- _Prompt_
Transcribe the portion of the text on how drug use changes the brain that opens with the words containing "The tricky thing" and closes with "in the future.".

- _Text under study_

One of the reasons why it’s difficult for drug addicts to stay clean is that their substance abuse has a major effect on the structure of their brains. Here is some background on why the brain reacts to drug use:
Dopamine is one of the chemicals in your brain that makes you feel good. The use of drugs releases more dopamine that acts on the brain.
Dopamine attaches to neurons in the “reward center” section of your brain, This is what makes drug use feel pleasurable to drug users.
The tricky thing about dopamine and the reward center is that repeated exposure to high levels of dopamine can alter the structure. Drugs release extremely high levels of dopamine in the brain, and the brain has to learn to accommodate them. This causes several changes in the brain structure and the way it reacts to dopamine release in the future.
D2 receptors are the receptors on the brain that react to dopamine. They allow dopamine molecules to bind to the brain and take effect. When a drug user experiences rushes of dopamine from the drugs they consume, the brain reacts by decreasing the number of dopamine receptors in the brain, giving the drug user less sensitivity to dopamine.
Dendrites, or dendritic spines, are small attachments on the neurons, where dopamine attaches and acts on the reward center. You can think of these as little antennae that search for molecules in the brain, and allow them to bind to the reward center. The dendrites get longer and begin to make even more connections in the brain. This has some major effects, as we’ll see below.
Now that the brain is wired for strong levels of dopamine stimulation, it begins to crave the drugs. A decrease in dopamine receptors means that a drug addicts every day life experiences won’t be able to stimulate the brain strongly enough to give a good dopamine rush to the brain. The only thing that can satisfy the brain’s high requirements for dopamine stimulation is the drugs. But, since this is a vicious cycle, repeated drug use only further decreases dopamine receptors in the brain.
Along with this, the increase in dendrite receptors can have unwanted effects on other systems of the brain and further the mental symptoms of the drug user. In some areas the connections grow stronger, and in others they are weaker; this strange altering of the brain structure can cause problems for brain health.
The brain is altered from the first time that you use drugs. Many drug addicts and first time users may not be aware of how they are affecting their brains, leading to unexpected addiction. The changes are, unfortunately, irreversible. But since the physical changes in the brain only get worse with repeated use, the symptoms may be manageable with treatment from the outset. The most recommended method of treatment is professional care from an inpatient addiction treatment facility.

- _Record extracts_
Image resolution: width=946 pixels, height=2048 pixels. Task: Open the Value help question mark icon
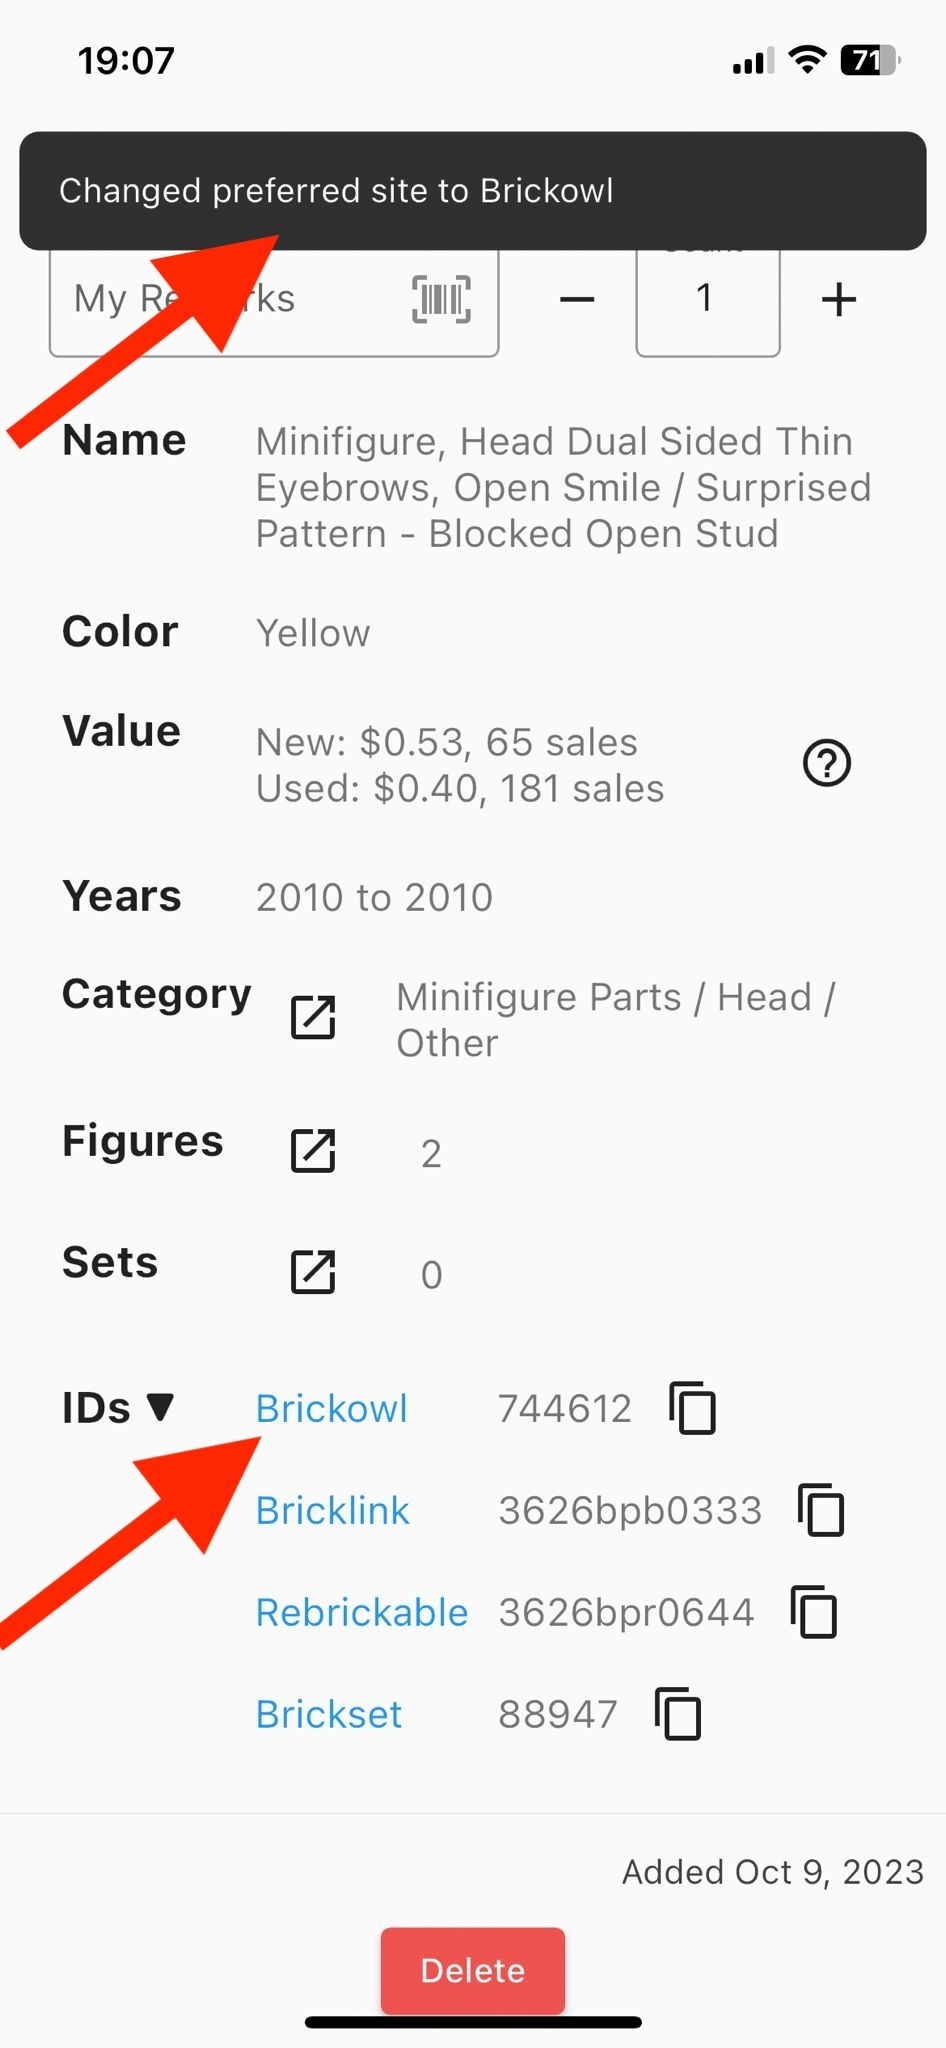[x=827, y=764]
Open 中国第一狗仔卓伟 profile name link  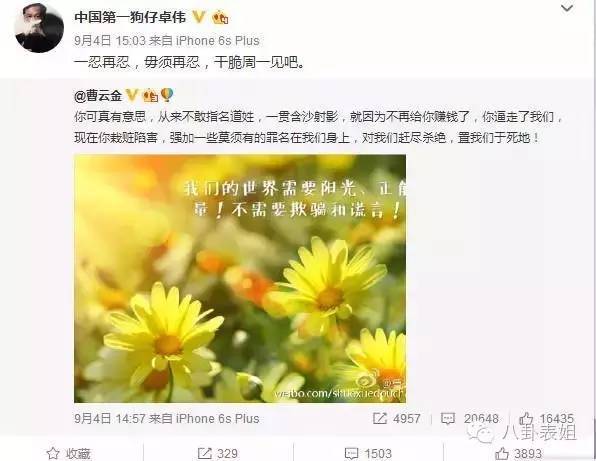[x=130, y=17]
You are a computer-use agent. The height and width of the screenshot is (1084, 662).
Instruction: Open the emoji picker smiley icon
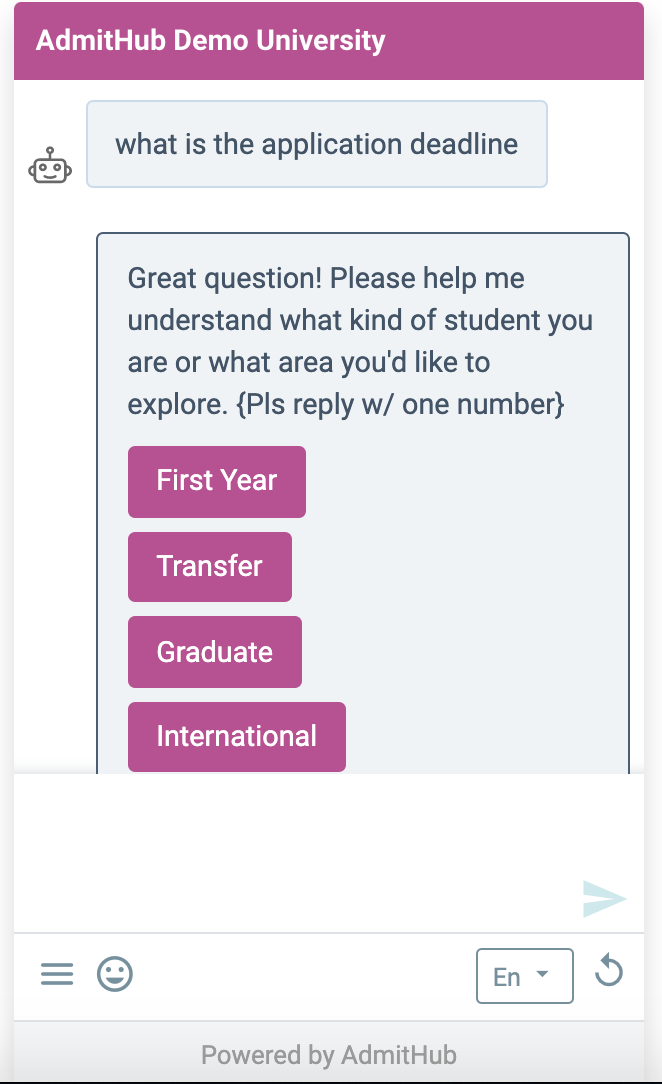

- _Reply_
The tricky thing about dopamine and the reward center is that repeated exposure to high levels of dopamine can alter the structure. Drugs release extremely high levels of dopamine in the brain, and the brain has to learn to accommodate them. This causes several changes in the brain structure and the way it reacts to dopamine release in the future.